Open yanyh15 opened 4 years ago
Some info so far:
Intel intrinsics (probably the best guide; also, Intel manual really good): https://software.intel.com/sites/landingpage/IntrinsicsGuide/#techs=AVX,AVX2
Vectorization examples (mainly AVX/few SVE): https://github.com/patrickf2000/vectorization-examples
The algorithm (From 11/25 meeting, despite later posting):
For translating vector expression to AST
Intel intrinsics:
AST elements:
ROSE parses expressions in postfix form; however, it comes up reversed, so we will need to parse backwards
The for-loop increment will need to be changed; on AVX-2, this will be changed to 8
Algorithm: 1) Break up variable expression into the lvalue and rvalue (the lvalue is the store, all else is load and operations) [THIS PART DONE] 2) Maintain a stack of strings 3) Loop through the expression
Example:
for (int i = 0; i<512; i++) {
result[i] = arr1[i] + arr2[i] * x;
}
Using the algorithm:
__m256 _const1 = _mm256_broadcast_ss(&x);
for (int i = 0; i < 512; i += 8) {
__m256 _vec1 = _mm256_loadu_ps(&arr2[i]);
__m256 _result1 = _mm256_mul_ps(_vec1, _const1);
__m256 _vec2 = _mm256_loadu_ps(&arr1[i]);
__m256 _result2 = _mm256_add_ps(_result1, _vec2);
__m256_storeu_ps(&result[i], _result2);
}
After this is working:
expression,
direct array references (including multiple dimensional array) using standard vector load/store
for (i ...)
for (j ....)
A[i][j] = B[j][i];
direct array reference with stride using strided load/store
Indirect array reference A[B[i]], use case (spare matrix), with gather and scatter
for (i = 0; i < n; i=i+1)
A[K[i]] = A[K[i]] + C[M[i]];
A[K[i]] ==> 3Address
tmp1 = K[i];
tmp2 = A[tmp1]; (option 1)
Need to store some attribute info for this two AST to indicate that these two 3-address statements are for A[K[i]] such that gather/scatter can be used for the transformation.

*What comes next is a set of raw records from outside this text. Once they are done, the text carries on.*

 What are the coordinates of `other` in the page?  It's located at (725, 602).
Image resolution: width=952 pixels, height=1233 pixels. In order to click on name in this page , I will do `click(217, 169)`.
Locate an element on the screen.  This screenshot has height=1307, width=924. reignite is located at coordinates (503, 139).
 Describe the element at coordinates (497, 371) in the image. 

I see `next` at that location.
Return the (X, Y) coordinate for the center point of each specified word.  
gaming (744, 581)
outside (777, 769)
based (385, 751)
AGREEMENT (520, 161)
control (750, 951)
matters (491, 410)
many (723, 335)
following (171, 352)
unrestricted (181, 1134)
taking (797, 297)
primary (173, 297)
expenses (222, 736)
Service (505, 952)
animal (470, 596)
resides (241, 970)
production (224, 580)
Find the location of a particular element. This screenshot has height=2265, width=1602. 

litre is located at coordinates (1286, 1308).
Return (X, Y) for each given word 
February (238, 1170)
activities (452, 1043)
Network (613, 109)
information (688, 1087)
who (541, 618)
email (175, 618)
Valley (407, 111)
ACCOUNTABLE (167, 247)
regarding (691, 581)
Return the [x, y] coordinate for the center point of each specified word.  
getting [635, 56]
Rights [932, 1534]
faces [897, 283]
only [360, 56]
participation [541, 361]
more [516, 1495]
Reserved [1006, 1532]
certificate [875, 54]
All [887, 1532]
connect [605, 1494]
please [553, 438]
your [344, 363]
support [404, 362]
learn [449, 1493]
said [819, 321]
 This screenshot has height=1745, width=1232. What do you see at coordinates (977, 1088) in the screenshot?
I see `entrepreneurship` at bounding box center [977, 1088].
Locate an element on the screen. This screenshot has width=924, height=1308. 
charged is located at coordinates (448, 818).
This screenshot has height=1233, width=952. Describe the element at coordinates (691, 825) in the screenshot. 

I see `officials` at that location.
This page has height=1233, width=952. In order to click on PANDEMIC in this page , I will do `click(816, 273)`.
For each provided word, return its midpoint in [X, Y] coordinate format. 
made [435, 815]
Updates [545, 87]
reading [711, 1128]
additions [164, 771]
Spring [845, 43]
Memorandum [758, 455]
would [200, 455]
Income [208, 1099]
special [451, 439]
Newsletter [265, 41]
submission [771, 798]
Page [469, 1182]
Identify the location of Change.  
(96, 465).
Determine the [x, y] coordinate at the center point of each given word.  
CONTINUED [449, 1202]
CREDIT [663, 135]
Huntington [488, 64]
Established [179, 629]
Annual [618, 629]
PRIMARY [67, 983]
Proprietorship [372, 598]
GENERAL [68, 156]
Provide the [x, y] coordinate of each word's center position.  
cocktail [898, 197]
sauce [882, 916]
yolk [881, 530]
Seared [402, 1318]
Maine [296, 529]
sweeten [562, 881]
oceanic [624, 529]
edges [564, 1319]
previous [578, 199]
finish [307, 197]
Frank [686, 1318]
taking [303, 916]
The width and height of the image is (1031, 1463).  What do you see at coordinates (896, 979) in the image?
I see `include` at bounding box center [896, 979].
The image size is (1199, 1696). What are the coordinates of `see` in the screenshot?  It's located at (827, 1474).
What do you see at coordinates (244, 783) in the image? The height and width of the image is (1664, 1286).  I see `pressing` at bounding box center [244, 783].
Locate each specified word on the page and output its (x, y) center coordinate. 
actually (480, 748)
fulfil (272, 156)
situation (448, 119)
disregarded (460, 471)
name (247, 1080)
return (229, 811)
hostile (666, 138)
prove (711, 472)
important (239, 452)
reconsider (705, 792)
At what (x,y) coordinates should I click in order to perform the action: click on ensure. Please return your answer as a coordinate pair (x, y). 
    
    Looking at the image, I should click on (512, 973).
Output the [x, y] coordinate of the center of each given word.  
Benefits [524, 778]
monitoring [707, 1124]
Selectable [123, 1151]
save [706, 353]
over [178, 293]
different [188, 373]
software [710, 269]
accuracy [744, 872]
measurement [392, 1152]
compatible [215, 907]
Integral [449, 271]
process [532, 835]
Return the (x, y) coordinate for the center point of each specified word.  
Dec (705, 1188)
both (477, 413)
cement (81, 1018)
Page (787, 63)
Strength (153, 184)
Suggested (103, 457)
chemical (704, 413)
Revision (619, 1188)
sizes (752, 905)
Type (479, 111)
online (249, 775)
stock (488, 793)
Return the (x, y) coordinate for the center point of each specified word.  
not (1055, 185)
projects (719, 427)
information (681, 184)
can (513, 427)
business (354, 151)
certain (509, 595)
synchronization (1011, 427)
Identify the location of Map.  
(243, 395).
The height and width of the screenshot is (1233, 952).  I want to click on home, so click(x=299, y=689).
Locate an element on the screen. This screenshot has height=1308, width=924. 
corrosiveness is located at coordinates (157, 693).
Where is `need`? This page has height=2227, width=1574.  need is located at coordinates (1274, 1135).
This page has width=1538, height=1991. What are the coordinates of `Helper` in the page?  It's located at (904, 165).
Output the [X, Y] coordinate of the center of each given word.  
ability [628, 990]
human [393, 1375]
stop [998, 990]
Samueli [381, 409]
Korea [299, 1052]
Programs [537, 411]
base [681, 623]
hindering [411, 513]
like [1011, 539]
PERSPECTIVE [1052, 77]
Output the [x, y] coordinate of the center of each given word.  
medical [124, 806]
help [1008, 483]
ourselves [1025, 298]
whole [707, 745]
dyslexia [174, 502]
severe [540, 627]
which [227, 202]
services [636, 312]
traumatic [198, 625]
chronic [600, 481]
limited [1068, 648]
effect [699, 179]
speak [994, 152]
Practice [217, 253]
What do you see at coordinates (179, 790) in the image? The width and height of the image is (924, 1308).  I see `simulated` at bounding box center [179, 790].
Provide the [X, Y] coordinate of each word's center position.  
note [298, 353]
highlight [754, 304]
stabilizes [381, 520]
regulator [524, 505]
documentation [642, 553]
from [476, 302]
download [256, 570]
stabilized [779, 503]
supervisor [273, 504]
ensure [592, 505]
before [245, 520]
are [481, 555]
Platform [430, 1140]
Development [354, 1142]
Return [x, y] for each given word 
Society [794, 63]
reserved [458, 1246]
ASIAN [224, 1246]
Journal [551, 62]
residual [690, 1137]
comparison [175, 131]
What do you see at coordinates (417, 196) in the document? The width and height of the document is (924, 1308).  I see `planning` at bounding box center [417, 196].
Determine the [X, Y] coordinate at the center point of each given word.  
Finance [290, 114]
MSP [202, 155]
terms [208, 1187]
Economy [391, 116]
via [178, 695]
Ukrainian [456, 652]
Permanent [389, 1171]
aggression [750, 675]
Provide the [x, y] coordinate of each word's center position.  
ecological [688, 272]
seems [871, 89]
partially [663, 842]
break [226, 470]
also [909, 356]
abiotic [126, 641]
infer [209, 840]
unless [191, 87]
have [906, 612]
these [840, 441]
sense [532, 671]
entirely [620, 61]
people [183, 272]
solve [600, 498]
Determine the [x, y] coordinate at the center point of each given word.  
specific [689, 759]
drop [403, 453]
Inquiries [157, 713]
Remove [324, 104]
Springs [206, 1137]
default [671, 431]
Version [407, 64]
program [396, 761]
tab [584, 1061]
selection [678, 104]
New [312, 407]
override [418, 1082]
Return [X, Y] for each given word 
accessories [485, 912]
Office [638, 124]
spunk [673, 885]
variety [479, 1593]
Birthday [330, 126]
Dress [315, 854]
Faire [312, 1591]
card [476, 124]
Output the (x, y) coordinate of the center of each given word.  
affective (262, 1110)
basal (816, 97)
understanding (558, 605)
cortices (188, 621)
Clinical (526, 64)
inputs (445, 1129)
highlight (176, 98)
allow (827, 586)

if/else, if expression needs to be transformed to 3Address AST and then if will just test a single variable.
while loop within a simd loop (not supported yet unless there is use case for it)
Other cases such as using struct field,
function call with regards to declare simd. Inlining is likely the approach for handling function call with vectorization. check https://community.intel.com/t5/Software-Archive/Vectorization-of-a-function-call/td-p/1007791 and some other resources.
@patrickf2000 I want to note one thing before I forget. intrinsics are or might be compiler specific. If the Intel intrinsics are implemented as just header file/macro, then the SIMD-ized code can be compiled by other compiler such as gcc or clang/llvm. If the intrinsics are implemented specifically for the intel compiler, the SIMD-ized code can only be compiled by the intel compiler.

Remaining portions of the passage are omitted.